> **ARTICLE**
++++++++
Unspaghettiing FT.com’s Content Pipeline

Published in

FT Product & Technology

13 min readDec 2, 2022

a bowl filled with spaghetti and newspaper. the image is AI-generated, and therefore slightly surreal-looking. — a Stable Diffusion-generated image for the prompt “bowl filled with spaghetti and newspaper”

Disclaimer: this blog post describes how we’ve rationalised and improved our systems for article content. These systems were built by very skilled engineers making the best choices they could at the time with the resources available to them. This post is not a criticism of those engineers.

In June this year, we started a project to rearchitect how article content works for article pages on FT.com and the Financial Times mobile apps. In this post, I’ll go into the details of what the problems were, how we decided what to do, and where we’ve ended up.

Would you like pesto, or ragù with that

In the years since the “Next FT” site rebuild, the content pipeline had grown organically, and was starting to look more like spaghetti. Developers tasked with building new article content features had no way of making informed decisions about how, or where, to implement them. Meanwhile, our product landscape had grown more complex, with FT.com engineers working much closer with the apps team, and this year’s launch of the Edit app.

The pipeline was fragmented across several different repos, systems, parts of systems, and libraries, the only way to build new features was all too often to shoehorn new code into somewhere it sort of made sense. HTML transforms and data requests were happening in several different places for one piece of content. On top of that, very little about the original decision-making that went into the pipeline had been written down for posterity.

This problem was highlighted as one of the two main priorities in the FT Customer Products tech strategy for 2022, important enough to “form a small team who between them have deep understanding of article pages, stream pages, the home page, and how FT.com and the mobile apps fit together generally”.

We started out with a goal of learning how our current pipeline was structured, proposing a new architecture, and building an MVP of our new solution, and we had six months to do it.

Figuring out the mess we’re currently in

We started by drawing architecture diagrams of the systems and libraries that made up the current content pipeline. Using the C4 Model we drew nearly a dozen diagrams at various levels of detail, helping us understand the big picture of how data flowed through these systems.

an architecture diagram, with a highlighted box in the centre labelled “next-article”, and arrows leading to and from other boxes for systems involved in this section of the content pipeline. there are 7 systems in total, connected in complex ways. — One of the many diagrams we drew for the content pipeline, this one showing how article content for article pages on FT.com is retrieved and transformed.

To put the rest of this post in context, here’s a brief technical overview of the existing system (and yes, this is the brief version):

An editor would create and publish an article in Spark, the CMS.
++++++++
(Stored data entries)
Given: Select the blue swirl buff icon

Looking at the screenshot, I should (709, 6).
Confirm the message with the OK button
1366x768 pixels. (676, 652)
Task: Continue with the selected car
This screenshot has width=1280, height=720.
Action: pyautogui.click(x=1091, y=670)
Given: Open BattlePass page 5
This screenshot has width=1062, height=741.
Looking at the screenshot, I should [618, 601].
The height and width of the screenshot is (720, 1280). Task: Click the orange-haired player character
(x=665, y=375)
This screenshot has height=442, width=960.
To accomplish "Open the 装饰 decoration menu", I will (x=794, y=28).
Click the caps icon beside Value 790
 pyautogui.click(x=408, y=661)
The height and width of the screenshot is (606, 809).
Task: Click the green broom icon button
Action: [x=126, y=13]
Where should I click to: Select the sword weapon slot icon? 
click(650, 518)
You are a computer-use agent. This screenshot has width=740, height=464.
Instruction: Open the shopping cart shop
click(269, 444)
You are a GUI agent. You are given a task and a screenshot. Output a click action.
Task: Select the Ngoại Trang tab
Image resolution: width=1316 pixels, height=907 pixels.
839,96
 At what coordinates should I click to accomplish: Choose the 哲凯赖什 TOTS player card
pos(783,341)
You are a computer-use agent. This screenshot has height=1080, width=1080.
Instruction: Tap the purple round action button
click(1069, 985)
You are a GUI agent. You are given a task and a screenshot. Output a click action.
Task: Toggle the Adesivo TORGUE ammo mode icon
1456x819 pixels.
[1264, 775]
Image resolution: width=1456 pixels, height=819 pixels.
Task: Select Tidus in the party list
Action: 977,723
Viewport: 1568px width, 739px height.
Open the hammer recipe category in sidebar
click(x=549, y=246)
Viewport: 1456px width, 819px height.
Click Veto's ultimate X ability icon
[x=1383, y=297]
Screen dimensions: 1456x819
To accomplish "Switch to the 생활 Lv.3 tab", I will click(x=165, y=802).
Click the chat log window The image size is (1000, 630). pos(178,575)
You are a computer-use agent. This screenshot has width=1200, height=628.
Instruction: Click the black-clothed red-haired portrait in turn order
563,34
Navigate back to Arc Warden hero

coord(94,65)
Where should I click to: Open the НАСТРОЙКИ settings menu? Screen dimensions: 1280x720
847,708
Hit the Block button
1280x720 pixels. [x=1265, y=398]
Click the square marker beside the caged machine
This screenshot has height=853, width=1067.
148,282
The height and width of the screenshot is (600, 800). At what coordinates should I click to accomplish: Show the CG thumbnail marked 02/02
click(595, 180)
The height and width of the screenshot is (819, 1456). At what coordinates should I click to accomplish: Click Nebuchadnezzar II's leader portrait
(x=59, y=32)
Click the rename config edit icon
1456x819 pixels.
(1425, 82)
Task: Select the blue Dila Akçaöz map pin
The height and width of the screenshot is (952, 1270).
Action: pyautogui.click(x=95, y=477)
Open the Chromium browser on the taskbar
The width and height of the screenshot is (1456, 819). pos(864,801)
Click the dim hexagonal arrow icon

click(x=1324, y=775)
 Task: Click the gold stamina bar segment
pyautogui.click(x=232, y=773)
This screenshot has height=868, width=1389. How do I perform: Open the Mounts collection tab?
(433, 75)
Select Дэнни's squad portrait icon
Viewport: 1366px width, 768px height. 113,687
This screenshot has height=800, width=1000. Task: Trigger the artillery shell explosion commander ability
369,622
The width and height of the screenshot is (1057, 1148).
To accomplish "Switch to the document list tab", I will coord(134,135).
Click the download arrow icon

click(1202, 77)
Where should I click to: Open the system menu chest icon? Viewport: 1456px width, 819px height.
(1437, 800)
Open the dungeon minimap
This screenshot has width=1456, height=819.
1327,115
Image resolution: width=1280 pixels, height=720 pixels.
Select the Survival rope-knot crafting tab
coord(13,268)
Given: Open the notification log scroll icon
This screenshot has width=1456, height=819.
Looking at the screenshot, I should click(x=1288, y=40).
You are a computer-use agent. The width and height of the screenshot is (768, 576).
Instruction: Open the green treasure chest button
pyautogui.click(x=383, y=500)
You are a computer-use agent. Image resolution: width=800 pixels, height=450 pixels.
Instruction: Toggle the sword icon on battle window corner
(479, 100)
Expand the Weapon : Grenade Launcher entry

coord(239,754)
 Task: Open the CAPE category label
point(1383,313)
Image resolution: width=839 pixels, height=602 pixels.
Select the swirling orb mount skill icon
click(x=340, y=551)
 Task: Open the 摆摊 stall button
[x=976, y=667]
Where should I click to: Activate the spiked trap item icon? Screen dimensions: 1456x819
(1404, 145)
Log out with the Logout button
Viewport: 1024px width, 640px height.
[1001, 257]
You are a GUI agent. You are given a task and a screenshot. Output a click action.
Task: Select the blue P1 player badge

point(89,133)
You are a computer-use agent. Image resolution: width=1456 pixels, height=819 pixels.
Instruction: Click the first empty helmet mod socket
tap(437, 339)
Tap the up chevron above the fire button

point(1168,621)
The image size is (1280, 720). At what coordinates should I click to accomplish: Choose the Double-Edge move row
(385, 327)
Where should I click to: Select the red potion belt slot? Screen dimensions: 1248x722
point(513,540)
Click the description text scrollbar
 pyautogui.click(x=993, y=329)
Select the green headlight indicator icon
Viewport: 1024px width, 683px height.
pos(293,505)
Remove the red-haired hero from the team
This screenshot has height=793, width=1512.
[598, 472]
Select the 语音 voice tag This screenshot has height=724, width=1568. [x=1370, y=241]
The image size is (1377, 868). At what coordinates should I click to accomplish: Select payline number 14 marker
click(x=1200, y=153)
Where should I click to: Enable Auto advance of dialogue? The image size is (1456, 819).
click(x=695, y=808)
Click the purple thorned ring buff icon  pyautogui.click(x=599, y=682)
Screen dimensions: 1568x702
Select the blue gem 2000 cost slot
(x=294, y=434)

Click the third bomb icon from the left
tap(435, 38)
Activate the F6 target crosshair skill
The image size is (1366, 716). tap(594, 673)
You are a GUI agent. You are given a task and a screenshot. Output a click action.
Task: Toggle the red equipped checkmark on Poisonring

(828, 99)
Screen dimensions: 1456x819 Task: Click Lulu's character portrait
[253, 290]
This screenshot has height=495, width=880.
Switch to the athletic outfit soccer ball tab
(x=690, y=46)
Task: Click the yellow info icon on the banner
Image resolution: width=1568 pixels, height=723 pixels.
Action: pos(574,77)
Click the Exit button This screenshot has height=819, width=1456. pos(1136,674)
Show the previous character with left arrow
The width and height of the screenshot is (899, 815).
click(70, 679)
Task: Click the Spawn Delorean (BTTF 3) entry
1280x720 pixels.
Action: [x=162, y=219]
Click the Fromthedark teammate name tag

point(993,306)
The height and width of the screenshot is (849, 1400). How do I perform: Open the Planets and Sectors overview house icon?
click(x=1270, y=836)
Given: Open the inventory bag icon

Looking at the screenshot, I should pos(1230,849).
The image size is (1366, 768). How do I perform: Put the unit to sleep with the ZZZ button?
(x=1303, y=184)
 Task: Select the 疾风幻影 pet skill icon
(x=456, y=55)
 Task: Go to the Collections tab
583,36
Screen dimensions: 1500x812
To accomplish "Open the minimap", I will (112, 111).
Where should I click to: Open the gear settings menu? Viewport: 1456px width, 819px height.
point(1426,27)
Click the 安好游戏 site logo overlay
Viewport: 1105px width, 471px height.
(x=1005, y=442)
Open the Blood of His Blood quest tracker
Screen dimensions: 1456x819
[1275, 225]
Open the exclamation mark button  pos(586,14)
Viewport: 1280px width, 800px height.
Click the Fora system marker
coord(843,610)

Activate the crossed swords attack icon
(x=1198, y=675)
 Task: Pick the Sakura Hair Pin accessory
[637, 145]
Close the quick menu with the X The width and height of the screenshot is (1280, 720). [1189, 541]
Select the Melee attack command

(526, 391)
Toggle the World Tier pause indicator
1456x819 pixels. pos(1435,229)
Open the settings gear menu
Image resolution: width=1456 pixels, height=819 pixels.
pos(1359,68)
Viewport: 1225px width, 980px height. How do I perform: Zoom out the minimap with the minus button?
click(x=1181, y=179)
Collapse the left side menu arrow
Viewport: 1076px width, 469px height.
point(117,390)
++++++++
> **PROMPT A**
In the FT.com content pipeline post, what four areas did the 2022 tech strategy say the small team should between them have deep understanding of?
> **PROMPT B**
Write the next part of the FT.com content pipeline post, picking up right after its final sentence.

> **TASK RESPONSE A**
- Article pages
- Stream pages
- The home page
- How FT.com and the mobile apps fit together generally

> **TASK RESPONSE B**
Spark posts the article content to the Content API, with the body formatted as abstract XML.
A service watched for new and updated content from the Content API, transformed the article body XML into HTML and did other kinds of transformations to article metadata, and stored it in an ElasticSearch database.
When a user requested an article page on FT.com, it would fetch the content from ElasticSearch, perform further transformations to the body HTML (some of which was part of the article microservice codebase, and some in a separate library) and return it to the user.
Alongside this, the mobile app API fetched article content from ElasticSearch and performed its own transforms to the HTML (with several versions of the transforms still supported in the codebase, for older versions of the mobile app). This API is written in PHP, unlike the FT.com microservices and libraries which are written in Node.js.

At every stage of this, body content is stored as strings of markup that is parsed and re-serialised, upstream datasources are responsible for generating the HTML that will eventually be rendered by a user-facing service, and other services are being called to fetch additional data required for rendering some components.

Overcoming blank page syndrome

Once we’d come to a good understanding of how everything fit together, we had some idea of what we might be able to do to simplify the architecture: we knew we’d want a single codebase encapsulating everything that was happening to article content within FT.com and the apps, potentially a monorepo grouping several related services and packages, and we knew we needed a single API that could be flexible enough to support the differing use-cases for our multiple downstream consumers.

But that still left us with the problem of getting started making the architectural decisions we’d need to make before even writing any code.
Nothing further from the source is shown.